(What you have to do)
Please state how many lines of the material contain "field", giving nothing but the number.

(Data records)
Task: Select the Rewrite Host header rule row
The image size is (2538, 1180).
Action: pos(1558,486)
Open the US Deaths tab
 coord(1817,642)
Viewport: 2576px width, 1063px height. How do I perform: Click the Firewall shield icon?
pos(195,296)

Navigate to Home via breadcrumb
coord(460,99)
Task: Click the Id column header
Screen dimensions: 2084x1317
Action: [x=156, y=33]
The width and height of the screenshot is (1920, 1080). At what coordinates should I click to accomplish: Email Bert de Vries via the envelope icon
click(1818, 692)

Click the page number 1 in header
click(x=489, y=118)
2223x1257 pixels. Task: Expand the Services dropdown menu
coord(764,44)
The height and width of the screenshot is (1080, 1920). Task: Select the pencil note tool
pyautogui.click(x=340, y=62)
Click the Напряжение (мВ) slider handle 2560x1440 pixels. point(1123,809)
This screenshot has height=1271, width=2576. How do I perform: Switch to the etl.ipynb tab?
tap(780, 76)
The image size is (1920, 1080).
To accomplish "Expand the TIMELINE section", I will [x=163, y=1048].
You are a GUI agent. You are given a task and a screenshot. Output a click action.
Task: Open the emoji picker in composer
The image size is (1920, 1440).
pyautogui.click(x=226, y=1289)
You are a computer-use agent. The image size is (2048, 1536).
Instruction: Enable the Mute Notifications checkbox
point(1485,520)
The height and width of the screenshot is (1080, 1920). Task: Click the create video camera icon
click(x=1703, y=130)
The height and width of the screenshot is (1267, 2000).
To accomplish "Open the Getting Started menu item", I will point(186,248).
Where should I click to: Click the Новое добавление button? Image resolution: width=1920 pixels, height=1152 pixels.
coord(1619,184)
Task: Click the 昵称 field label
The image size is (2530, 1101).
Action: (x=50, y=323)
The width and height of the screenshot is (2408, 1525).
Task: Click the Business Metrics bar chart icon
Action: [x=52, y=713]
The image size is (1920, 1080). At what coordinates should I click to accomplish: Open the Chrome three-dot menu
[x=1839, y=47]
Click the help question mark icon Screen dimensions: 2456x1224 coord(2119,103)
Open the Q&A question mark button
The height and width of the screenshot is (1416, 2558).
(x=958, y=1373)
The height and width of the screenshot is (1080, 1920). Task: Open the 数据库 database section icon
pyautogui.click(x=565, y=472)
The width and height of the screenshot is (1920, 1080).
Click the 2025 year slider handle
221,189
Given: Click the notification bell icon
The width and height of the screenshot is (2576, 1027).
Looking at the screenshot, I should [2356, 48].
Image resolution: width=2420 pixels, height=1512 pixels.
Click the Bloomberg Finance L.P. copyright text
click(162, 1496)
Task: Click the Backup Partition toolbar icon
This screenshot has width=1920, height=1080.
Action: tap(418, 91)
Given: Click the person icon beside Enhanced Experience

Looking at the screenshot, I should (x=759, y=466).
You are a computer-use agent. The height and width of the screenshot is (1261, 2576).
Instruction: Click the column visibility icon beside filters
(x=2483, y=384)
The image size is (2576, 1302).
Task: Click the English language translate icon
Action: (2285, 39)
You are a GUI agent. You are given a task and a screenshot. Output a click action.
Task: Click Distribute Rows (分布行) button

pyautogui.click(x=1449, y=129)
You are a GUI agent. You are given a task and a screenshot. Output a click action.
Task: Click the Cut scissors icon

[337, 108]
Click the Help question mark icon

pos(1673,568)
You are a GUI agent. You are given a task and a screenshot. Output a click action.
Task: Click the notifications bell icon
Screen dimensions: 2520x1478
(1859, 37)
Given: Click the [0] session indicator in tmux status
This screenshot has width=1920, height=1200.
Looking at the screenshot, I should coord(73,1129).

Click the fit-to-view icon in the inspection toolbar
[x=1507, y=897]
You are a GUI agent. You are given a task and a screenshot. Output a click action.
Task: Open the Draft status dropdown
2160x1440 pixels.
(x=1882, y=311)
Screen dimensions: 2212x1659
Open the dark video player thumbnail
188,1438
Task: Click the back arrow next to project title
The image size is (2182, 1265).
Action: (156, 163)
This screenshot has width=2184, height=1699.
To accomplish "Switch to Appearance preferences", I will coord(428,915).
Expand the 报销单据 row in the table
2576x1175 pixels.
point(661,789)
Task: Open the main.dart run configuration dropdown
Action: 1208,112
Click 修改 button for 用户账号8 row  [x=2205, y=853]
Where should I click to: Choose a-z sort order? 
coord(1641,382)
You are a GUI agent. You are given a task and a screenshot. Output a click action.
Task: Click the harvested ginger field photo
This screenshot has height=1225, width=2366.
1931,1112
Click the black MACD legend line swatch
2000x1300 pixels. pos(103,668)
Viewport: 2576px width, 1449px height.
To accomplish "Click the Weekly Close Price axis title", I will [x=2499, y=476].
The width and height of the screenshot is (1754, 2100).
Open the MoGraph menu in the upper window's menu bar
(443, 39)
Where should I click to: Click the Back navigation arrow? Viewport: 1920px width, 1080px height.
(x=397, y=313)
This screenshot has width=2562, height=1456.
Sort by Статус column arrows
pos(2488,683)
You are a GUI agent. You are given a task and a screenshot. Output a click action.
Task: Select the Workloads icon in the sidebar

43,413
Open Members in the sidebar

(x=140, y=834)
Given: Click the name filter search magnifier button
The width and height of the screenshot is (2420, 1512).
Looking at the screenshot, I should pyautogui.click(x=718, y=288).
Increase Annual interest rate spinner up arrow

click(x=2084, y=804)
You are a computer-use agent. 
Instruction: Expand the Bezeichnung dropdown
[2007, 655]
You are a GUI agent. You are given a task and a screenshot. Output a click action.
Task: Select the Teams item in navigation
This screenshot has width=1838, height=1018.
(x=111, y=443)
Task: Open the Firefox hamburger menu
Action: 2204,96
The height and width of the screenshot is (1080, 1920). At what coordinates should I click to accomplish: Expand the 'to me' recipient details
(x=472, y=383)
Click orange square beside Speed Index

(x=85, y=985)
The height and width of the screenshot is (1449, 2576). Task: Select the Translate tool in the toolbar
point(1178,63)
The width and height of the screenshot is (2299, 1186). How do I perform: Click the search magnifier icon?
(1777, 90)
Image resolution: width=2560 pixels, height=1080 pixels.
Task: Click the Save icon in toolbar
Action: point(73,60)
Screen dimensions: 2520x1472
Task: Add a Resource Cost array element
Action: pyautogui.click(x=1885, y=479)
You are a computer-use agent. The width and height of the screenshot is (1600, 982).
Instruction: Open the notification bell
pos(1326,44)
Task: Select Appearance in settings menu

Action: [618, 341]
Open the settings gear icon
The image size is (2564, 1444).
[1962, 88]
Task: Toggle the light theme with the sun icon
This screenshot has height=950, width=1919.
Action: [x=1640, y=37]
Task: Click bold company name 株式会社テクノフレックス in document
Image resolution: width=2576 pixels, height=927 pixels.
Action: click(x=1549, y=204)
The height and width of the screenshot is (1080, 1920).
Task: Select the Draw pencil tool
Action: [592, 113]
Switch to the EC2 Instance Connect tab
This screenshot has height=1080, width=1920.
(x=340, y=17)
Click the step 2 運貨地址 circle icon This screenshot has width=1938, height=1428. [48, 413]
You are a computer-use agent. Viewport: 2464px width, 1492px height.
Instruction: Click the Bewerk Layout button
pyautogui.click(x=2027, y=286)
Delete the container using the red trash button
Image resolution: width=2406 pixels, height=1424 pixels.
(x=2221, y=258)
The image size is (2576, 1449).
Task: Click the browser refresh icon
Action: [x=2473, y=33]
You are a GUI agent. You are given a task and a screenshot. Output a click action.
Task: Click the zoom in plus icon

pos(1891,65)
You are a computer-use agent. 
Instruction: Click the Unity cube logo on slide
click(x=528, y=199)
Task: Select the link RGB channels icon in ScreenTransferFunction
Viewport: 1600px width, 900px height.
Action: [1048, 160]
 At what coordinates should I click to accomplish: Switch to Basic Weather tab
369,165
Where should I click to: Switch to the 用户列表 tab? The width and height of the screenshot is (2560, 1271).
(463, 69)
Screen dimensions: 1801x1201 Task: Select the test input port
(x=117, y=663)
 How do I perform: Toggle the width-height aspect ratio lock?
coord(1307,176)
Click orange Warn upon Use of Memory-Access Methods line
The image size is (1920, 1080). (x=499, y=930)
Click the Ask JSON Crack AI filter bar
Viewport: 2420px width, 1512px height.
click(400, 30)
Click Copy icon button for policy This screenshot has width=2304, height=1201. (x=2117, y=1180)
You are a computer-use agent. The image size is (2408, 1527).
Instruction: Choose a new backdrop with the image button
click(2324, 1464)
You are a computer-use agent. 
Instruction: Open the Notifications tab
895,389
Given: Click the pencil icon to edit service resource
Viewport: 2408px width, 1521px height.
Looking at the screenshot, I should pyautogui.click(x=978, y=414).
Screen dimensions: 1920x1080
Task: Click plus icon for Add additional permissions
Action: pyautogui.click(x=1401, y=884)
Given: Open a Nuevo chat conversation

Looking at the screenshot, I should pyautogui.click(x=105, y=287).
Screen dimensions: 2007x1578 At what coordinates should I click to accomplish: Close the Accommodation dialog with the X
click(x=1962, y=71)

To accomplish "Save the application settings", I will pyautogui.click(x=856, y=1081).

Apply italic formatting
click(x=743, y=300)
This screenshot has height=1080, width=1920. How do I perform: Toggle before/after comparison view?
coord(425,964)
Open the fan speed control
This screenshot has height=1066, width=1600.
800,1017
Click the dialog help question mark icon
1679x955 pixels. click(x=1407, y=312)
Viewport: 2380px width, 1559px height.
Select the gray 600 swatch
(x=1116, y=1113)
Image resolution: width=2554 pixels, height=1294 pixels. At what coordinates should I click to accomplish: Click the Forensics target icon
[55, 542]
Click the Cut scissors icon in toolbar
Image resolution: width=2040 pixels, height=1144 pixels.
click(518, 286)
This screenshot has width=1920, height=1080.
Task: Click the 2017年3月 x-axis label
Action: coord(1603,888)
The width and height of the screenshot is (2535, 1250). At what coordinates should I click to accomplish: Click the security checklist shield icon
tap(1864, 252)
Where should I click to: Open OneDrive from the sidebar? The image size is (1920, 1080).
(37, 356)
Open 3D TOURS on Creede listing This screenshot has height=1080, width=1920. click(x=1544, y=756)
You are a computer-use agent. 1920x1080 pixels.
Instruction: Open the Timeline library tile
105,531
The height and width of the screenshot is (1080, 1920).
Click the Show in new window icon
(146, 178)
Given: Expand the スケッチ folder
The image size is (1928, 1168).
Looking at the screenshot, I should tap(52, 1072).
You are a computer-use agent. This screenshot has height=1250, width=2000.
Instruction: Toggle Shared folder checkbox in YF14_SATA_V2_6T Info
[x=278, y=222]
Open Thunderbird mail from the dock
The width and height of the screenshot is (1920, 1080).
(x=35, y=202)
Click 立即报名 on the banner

(Answer for the task)
2